Problem set
[1] Answer these from the passage on the CSX lawsuit:
(a) According to the Schedule 13D, on what date was a "group" formed?
(b) By what date did CSX allege a group had been formed?
(c) Which rule of the Exchange Act does the district court's question on total return swaps cite?
[2] List every securities-law filing, section, rule, or act that the passage on the CSX lawsuit names.
[3] Quote the stretch from "In its complaint, CSX" through "the Exchange Act?" in the passage on the CSX lawsuit.

Document text
☆ ☆ ☆ ☆ ☆
In its complaint, CSX also alleged that the representation in the Schedule 13D that a “group” was formed on December 12, 2007, was “false and misleading” and alleged that a group was formed no later than November 6, 2007.18 By way of remedies, CSX sought various forms of injunctive relief, the most significant of which was an order from the district court that would have prevented the defendants from voting CSX shares acquired during a period during which they were not in compliance with Section 13(d).19

The District Court’s Opinion

In reaching its opinion, the district court addressed several important questions, including:

Does the holder of a cash-settled equity total return swap arrangement beneficially own the referenced stock held by the bank counterparty pursuant to Rule 13d-3(a) of the Exchange Act?
☆ ☆ ☆ ☆ ☆
Extracted material

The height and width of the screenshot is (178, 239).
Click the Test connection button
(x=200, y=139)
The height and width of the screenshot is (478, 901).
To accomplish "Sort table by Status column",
☆ ☆ ☆ ☆ ☆
Complete answers
[1]
(a) December 12, 2007
(b) No later than November 6, 2007
(c) Rule 13d-3(a)

[2]
- Schedule 13D
- Section 13(d)
- Rule 13d-3(a)
- the Exchange Act

[3]
In its complaint, CSX also alleged that the representation in the Schedule 13D that a “group” was formed on December 12, 2007, was “false and misleading” and alleged that a group was formed no later than November 6, 2007.18 By way of remedies, CSX sought various forms of injunctive relief, the most significant of which was an order from the district court that would have prevented the defendants from voting CSX shares acquired during a period during which they were not in compliance with Section 13(d).19

The District Court’s Opinion

In reaching its opinion, the district court addressed several important questions, including:

Does the holder of a cash-settled equity total return swap arrangement beneficially own the referenced stock held by the bank counterparty pursuant to Rule 13d-3(a) of the Exchange Act?